Start Your Own Choir
Twenty years ago—January 1996—I sat in a hotel room in New York, talking with my wife on the phone, in complete despair about my professional future. We were attempting to make a life commuting between her university in Virginia, and mine in Chicago—with a four-year old child in the middle. Due to a random collision of events— a blizzard in Virginia, several concerts in Chicago, a week in New York with the Robert Shaw Festival Singers—we had not seen each other in three weeks. This clearly was not working; we would have to make a big decision, and one of us would have to give in, to preserve our marriage and family. My roommate, Harry Keuper, was waving his arms in the background, drawing his finger across his throat, whispering frantically “Don’t make decisions over the phone!” I finally did get off the phone, and Harry said, “I’ll call Robert” (Harry had access)—and shortly, sure enough, Robert Shaw was on the phone, telling me, “Forget about academic choral music. Start your own choir. That’s what our country needs.” I was wed to the security represented by the fifteen years I had spent conducting choirs and teaching voice on the college level. I could not imagine doing as Mr. Shaw suggested (more like, commanded). I did give up my job and move to Virginia— and proceeded to struggle for five years with an ill-fitting adjunct position, feeling increasingly that my professional life had come to an end. We decided to move back to Chicago—and within one month of our August, 2001, arrival, I had given in to Mr. Shaw’s dictum, and started my own choir. A friend from the Shaw program, Charles Bruffy, conducted a group named “Kansas City Chorale,” and I decided to copy him—and so was born Chicago Chorale.

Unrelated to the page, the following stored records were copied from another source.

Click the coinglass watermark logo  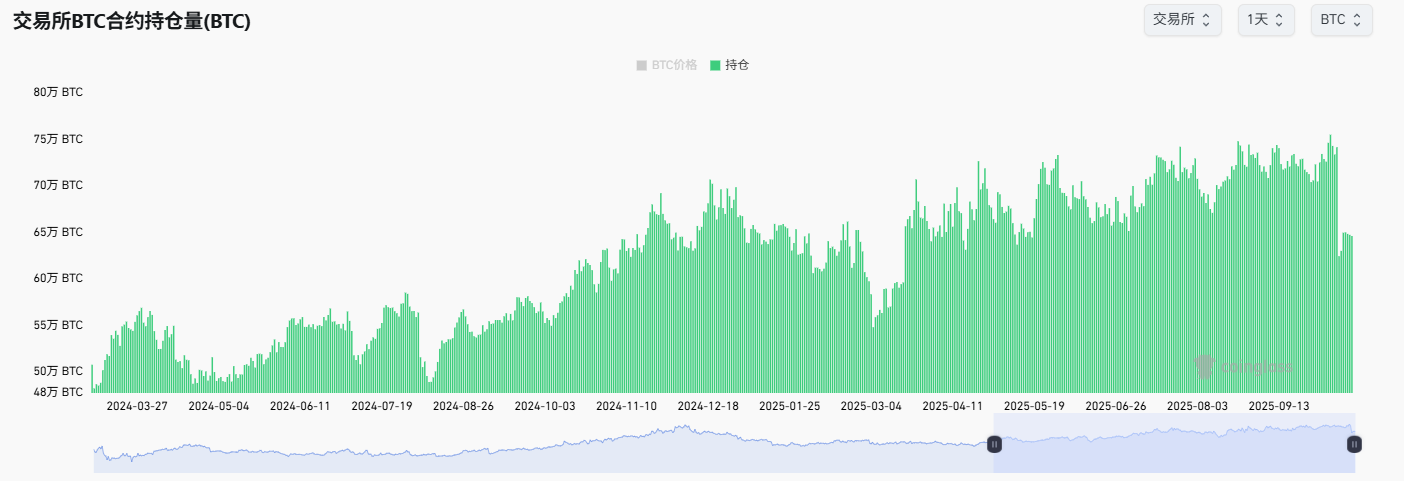(1205, 367)
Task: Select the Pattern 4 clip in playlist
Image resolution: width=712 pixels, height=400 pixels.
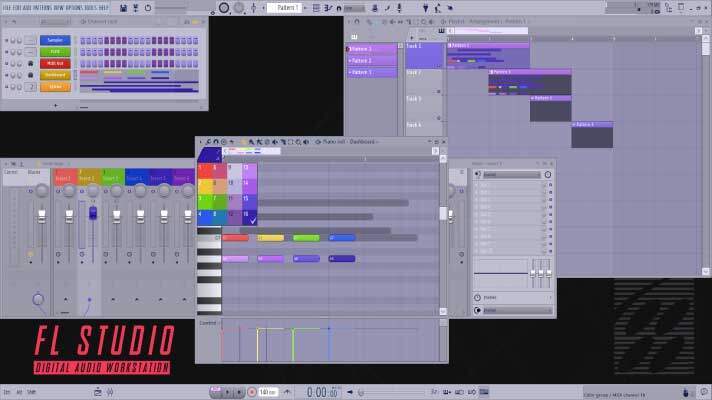Action: [591, 126]
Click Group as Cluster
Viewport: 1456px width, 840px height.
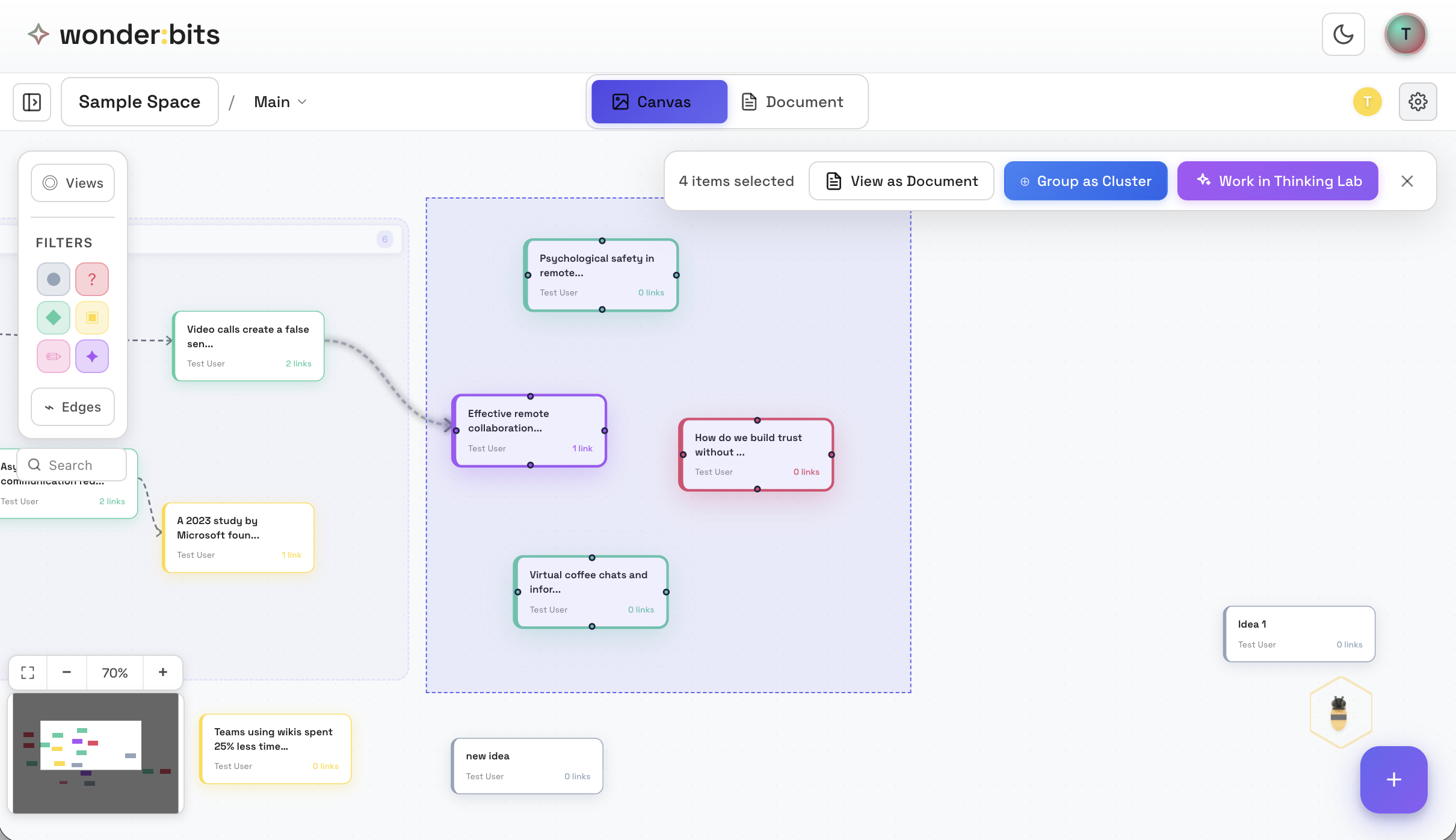click(x=1085, y=181)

Well, it worked. I wish Mr. Shaw were alive to see it, and to see that someone, at least, had done what he was continually telling us to do. I had never previously thought of myself as an entrepreneur—but it was learn, or die; and I had little choice. I got on the phone, got on email, contacted singers, who contacted other singers; I located a rehearsal space; I scheduled a performance for December; I got some music together; and then held my breath as twenty-four singers arrived for our first rehearsal and began to sing. I had no diagram, no future plans, no specific goals, and I rather hated that I was being forced into this—but we did it, and it worked.
Five years later, a group of male undergrads from the University of Chicago approached me and asked if I would start a choir for them, too. They didn’t really know what they wanted; they just wanted something that the university did not offer. Well, it was the same thing: find some singers, find a place to rehearse, put some music together, schedule a performance, and again hold my breath as twelve guys straggled in, as unsure of what they were asking, as I was of what I could do for them. And again, it worked. Chicago Men’s A Cappella saw the light of day.
So I celebrate two anniversaries this year: Chorale’s fifteenth, and CMAC’s tenth. Twenty years ago I could not have imagined I, and the choirs I conduct, would be in this place today—I had far different plans and ambitions, back then. But I found myself at a professional impasse, and felt I had no choice but to follow Mr. Shaw’s rather blunt, unhelpful advice. I honor him for giving it: his seeds fell on fertile ground. And I honor the singers and listeners who have supported his vision, and helped it to bear fruit. Both ensembles will celebrate their anniversaries this spring with gala reunion events; I hope you will come and participate, and celebrate the words and vision of a man who spoke so compellingly to me twenty years ago, and continues to speak to us in the choral music profession, from beyond the grave.